Spesh and I both posted further up this thread about the possibility of Wrongful Trading.
As I understand it (I'm not a lawyer!), a company may trade whilst insolvent and be doing nothing wrong legally, if the Directors can show that they had a reasonable expectation that by continuing to trade the company would become solvent and bills are paid as they fall due, ie trade its way out of trouble.
However if a company is put into liquidation, the Official Receiver or more likely, an appointed Insolvency Practitioner can decide under s214 of the Insolvency Act 1986 that the company was wrongfully trading. The IP will look at whether bills were paid as they were due, the ratio of debt to assets, whether there are outstanding debts owed to HMRC/VAT, whether the Directors increased the debts of the company knowing the debts could not be repaid and so on. Wrongful Trading is not the same as fraudulent trading and no intent to commit fraud is required.
The IP will also look at the general conduct of the Directors in the period up to the liquidation!

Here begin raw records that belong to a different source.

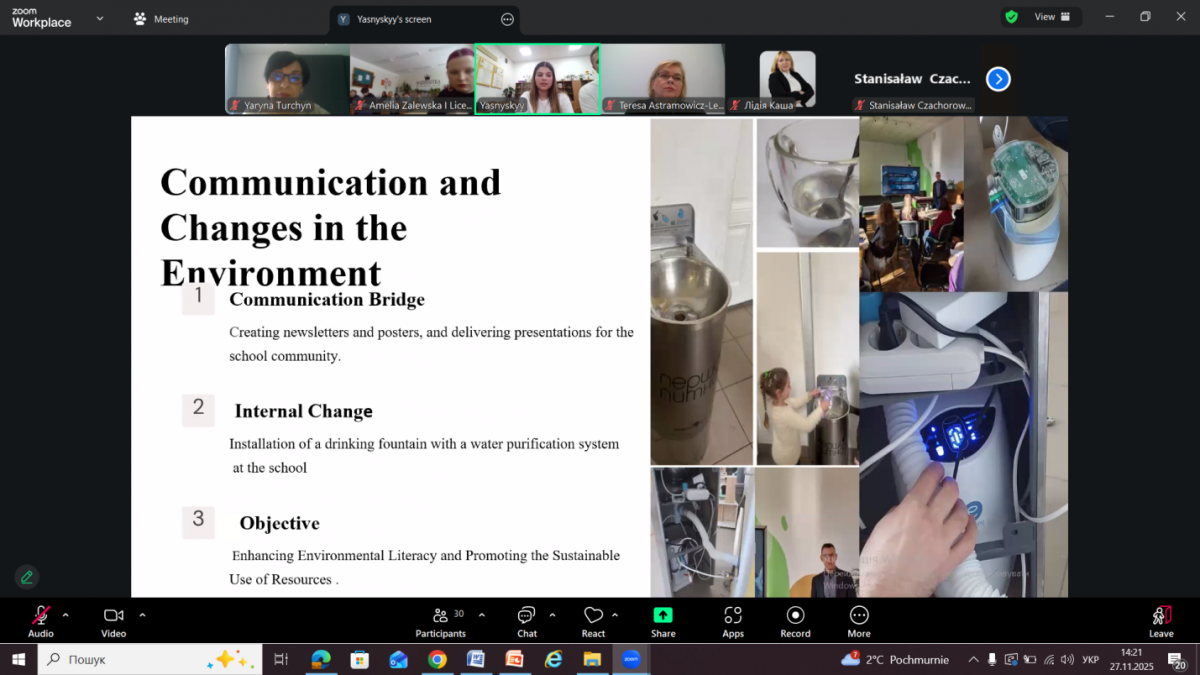The width and height of the screenshot is (1200, 675).
Task: Expand the video settings chevron
Action: click(142, 615)
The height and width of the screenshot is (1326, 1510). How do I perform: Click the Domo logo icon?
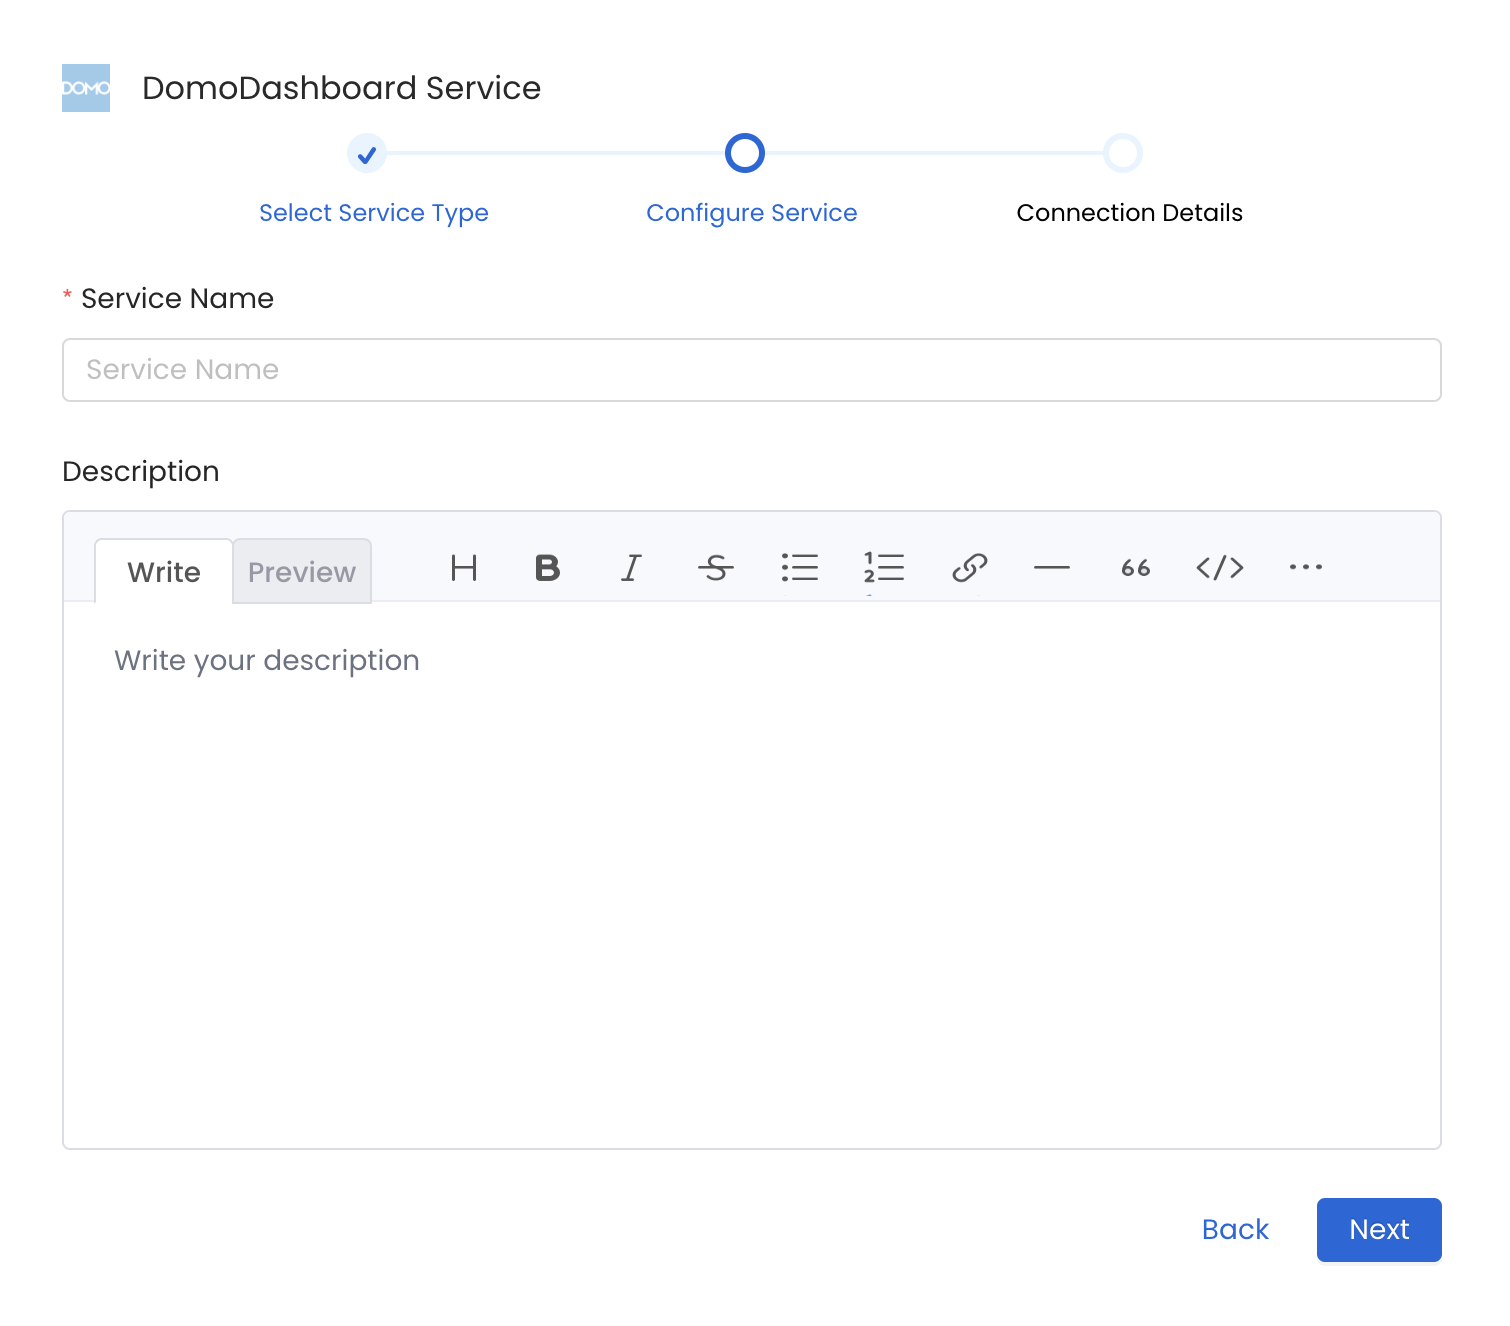click(x=86, y=87)
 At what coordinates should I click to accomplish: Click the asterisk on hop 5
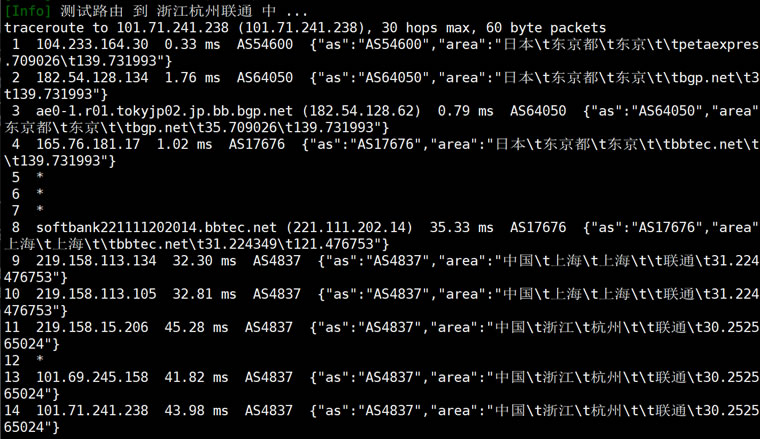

If the IP decides that the company has been wrongfully trading then s/he can require the Directors to pay into the insolvency from their personal assets. However, due to IP fees etc, this is an expensive course of action so an Insolvency Practitioner is unlikely to go down this road unless the Directors have substantial personal assets to make it worthwhile going after them. But it does mean that if they have been wrongfully trading and do have personal assets then the Directors lose the protection of Limited Liability status.
A Director can also be disqualified for up to fifteen years if their conduct warrants it.